Créé(e) 16/03/2017 Mis à jour 20/06/2017
16 mar
2017

Les définitions d’espèces et les critères utilisés pour les délimiter sont des thèmes encore intensément débattus. Cela est particulièrement vrai pour les espèces qui ont divergées récemment. La nouvelle approche mise en avant par les biologistes suggère que les espèces devraient être considérées comme des hypothèses scientifiques ; la délimitation d'espèces devenant donc un processus de réfutation basé sur l'acquisition de nouvelles preuves. C’est cette démarche qu’a utilisée Alejandro Montecinos lors de sa thèse menée en co-tutelle entre l’Université de Valdivia au Chili et l’Université Pierre et Marie Curie, dans le cadre du laboratoire international franco-chilien (UMI CNRS UPMC) pour étudier la difficile histoire taxonomique du genre Ectocarpus.

Ces travaux publiés dans le dernier volume de Journal of Phycology (volume 53, issue 1) ont permis d’identifier 15 espèces cryptiques dans le sous-groupe Ectocarpus siliculosi à l'aide de trois approches indépendantes de délimitation d'espèces, sur un échantillonnage de 729 spécimens d'Ectocarpus collectés principalement le long des côtes européennes et chiliennes. Les résultats démontrent que la souche d’Ectocarpus dont le génome a été séquencé, utilisée comme espèce modèle pour les algues brunes et précédemment reconnue comme E. siliculosus, est en réalité une espèce rare qui n’a jamais été identifiée taxonomiquement, et qui a été observée seulement au Pérou et sur la côte nord du Chili. Un autre point intéressant est que plusieurs des espèces cryptiques décrites semblent occuper des niches écologiques distinctes liées à différents niveaux de marée et / ou spécificités d'hôte. Enfin, nos analyses suggèrent l'existence de tri de lignées incomplet (« incomplete lineage sorting ») ou d'une introgression entre cinq de ces 15 lignées évolutivement proches ainsi que des niveaux de barrières reproductives différents dans ce complexe d'espèces. Tous ces résultats ouvrent un champ de recherche passionnant sur l’étude de l'évolution et de diversification dans ce groupe grâce à disponibilité d’outils de génomique et de génétique chez l’espèce modèle des macroalgues brunes.

Un article « highlight » a été publié par Frederik Leliaert et Olivier De Clerck dans Journal of Phycology sur le papier publié dans le même volume par Alejandro Montecinos et ses collaborateurs.

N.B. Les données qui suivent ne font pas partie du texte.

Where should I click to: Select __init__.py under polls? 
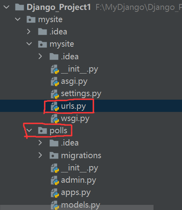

Fig. Leliaert et De Clerck (2017). Ectocarpus sp. NZKU 1–3 (CCAP 1310/56) et arbre phylogénétique cox1 des Ectocarpus du sous groupe siliculosi montrant les 15 espèce délimitées sur la base des des marqueursmoléculaires par Montecinos et al (2017)

Figure d’après Leliaert et De Clerck( 2017). Souche d’Ectocarpus sp. NZKU 1–3 (CCAP 1310/56) in culture (photo d’Olivier De Clerck), and arbre phylogénétique cox1 des Ectocarpus du sous groupe siliculosi montrant les 15 espèces délimitées sur la base des marqueurs moléculaires par Montecinos et al. (2017).

 

Références

[1] Leliaert F, De Clerck O (2017) Refining species boundaries in algae. Journal of Phycology 53, 12-16.

[2] Montecinos AE, Couceiro L, Peters AF, et al. (2017) Species delimitation and phylogeographic analyses in the Ectocarpus subgroup siliculosi (Ectocarpales, Phaeophyceae). Journal of Phycology 53, 17-31.